I have an array of sets [setA, setB, setC, setD, ..., setX] and I want to find a way to get the intersection of each combination (without repeat combos), so:
AB = setA.intersect(setB)
AC = setA.intersect(setC)
AD = setA.intersect(setD)
BC = setB.intersect(setC)
BD = setB.intersect(setD)
CD = setC.intersect(setD)
ABC = setA.intersect(setB.intersect(setC))
ABD = setA.intersect(setB.intersect(setD))
ACD = setA.intersect(setC.intersect(setD))
BCD = setB.intersect(setC.intersect(setD))
ABCD = setA.intersect(setB.intersect(setC.intersect(setD)))
I would also like to get the unique values in the different sets, which are not present in their combinations. Ergo values in setA which are not in AB, AC, AD, ABC, ABD, ACD, and ABCD. Values of AB which are not in ABC, ABD and ABCD. Values of ABC which are not in ABCD. And so forth.
I'd like the final output to be a list of tuples, where each tuple looks like this:
(combo_name, unique_values, intersected_set)
So far I have been doing it manually, which is cumbersome:
import pandas as pd
setA_name = 'A'
setB_name = 'B'
setC_name = 'C'
setA = {1,2,3,4,5,6,7,8,9,10}
setB = {2,3,7,11,13,17,23}
setC = {3,6,7,9,10,12,13,15,16}
setA_B = setA.intersection(setB)
setA_C = setA.intersection(setC)
setB_C = setB.intersection(setC)
setA_B_C = setA.intersection(setB.intersection(setC))

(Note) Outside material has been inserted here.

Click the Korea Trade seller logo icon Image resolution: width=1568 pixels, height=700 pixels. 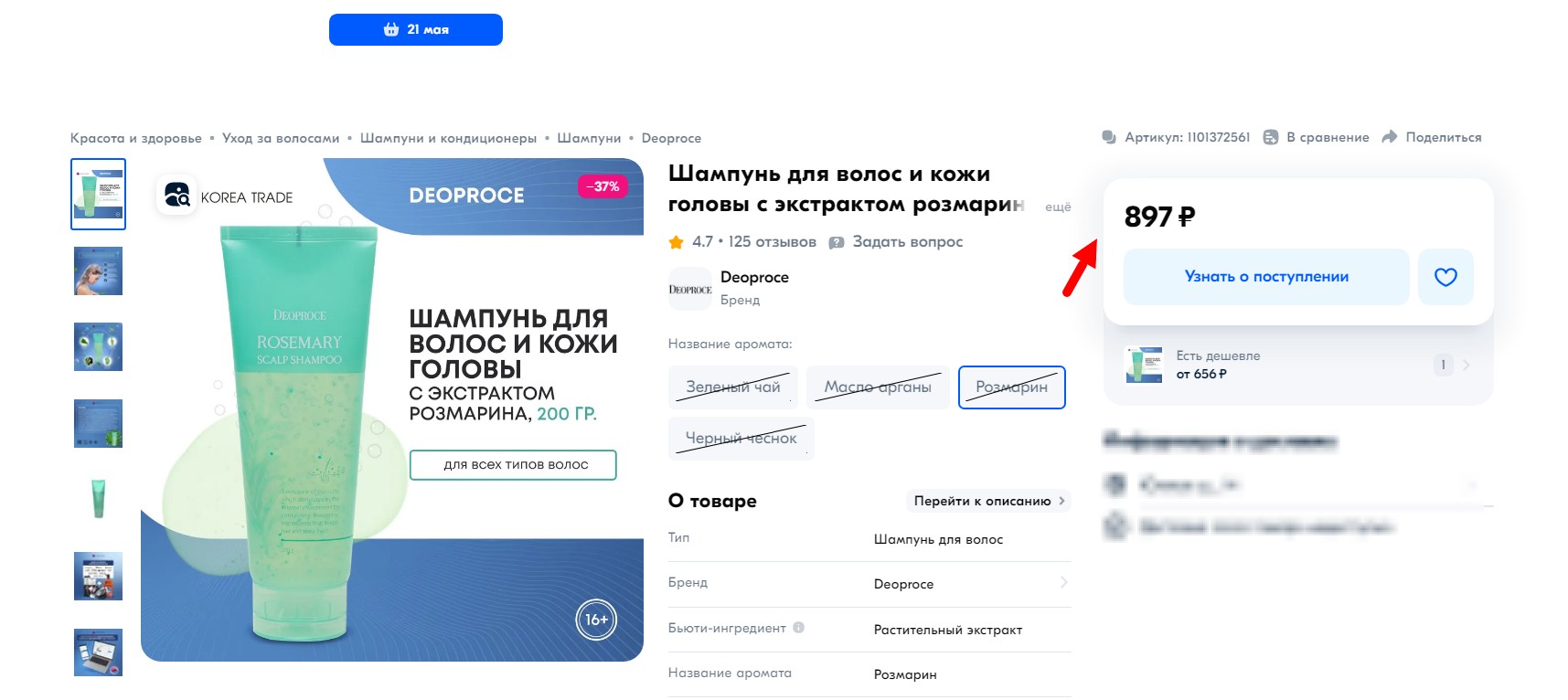(176, 195)
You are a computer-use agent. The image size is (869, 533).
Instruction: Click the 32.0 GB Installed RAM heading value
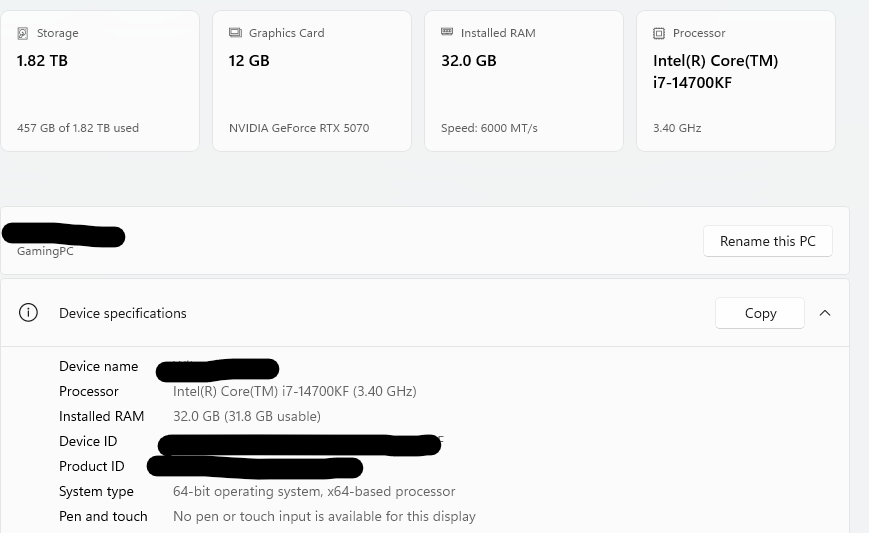pos(469,61)
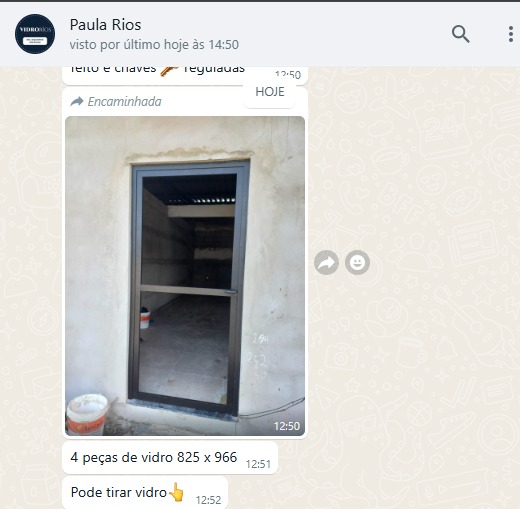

setA_B_only = setA_B-setA_B_C
setA_C_only = setA_C-setA_B_C
setB_C_only = setB_C-setA_B_C
setA_only = setA-setA_B_only-setA_C_only-setA_B_C
setB_only = setB-setA_B_only-setB_C_only-setA_B_C
setC_only = setC-setA_C_only-setB_C_only-setA_B_C
results = [
(setA_name, setA_only, setA),
(setB_name, setB_only, setB),
(setC_name, setC_only, setC),
(';'.join([setA_name, setB_name]), setA_B_only, setA_B),
(';'.join([setA_name, setC_name]), setA_C_only, setA_C),
(';'.join([setB_name, setC_name]), setB_C_only, setB_C),
(';'.join([setA_name, setB_name, setC_name]), setA_B_C, setA_B_C)
]
tab = pd.DataFrame(results)
tab.columns = ['Set', 'Unique', 'Common']
print(tab)
Set Unique Common
0 A {8, 1, 4, 5} {1, 2, 3, 4, 5, 6, 7, 8, 9, 10}
1 B {17, 11, 23} {2, 3, 7, 11, 13, 17, 23}
2 C {16, 12, 15} {3, 6, 7, 9, 10, 12, 13, 15, 16}
3 A;B {2} {2, 3, 7}
4 A;C {9, 10, 6} {3, 6, 7, 9, 10}
5 B;C {13} {3, 13, 7}
6 A;B;C {3, 7} {3, 7}
I don't know where to start.
Updated method using the suggestion from @TheEngineerProgrammer
import pandas as pd
from itertools import combinations as combi
set_dict = {'A': {1,2,3,4,5,6,7,8,9,10}, 'B':{2,3,7,11,13,17,23}, 'C':{3,6,7,9,10,12,13,15,16}}
dict_keys = list(set_dict.keys())
common_dict = set_dict
for i, j in combi(dict_keys,2):
i_set = set_dict.get(i)
j_set = set_dict.get(j)
common = i_set.intersection(j_set)
key_name = ';'.join([i, j])
common_dict[key_name] = common
for i, j, k in combi(dict_keys,3):
i_set = set_dict.get(i)
j_set = set_dict.get(j)
k_set = set_dict.get(k)
common = i_set.intersection(j_set.intersection(k_set))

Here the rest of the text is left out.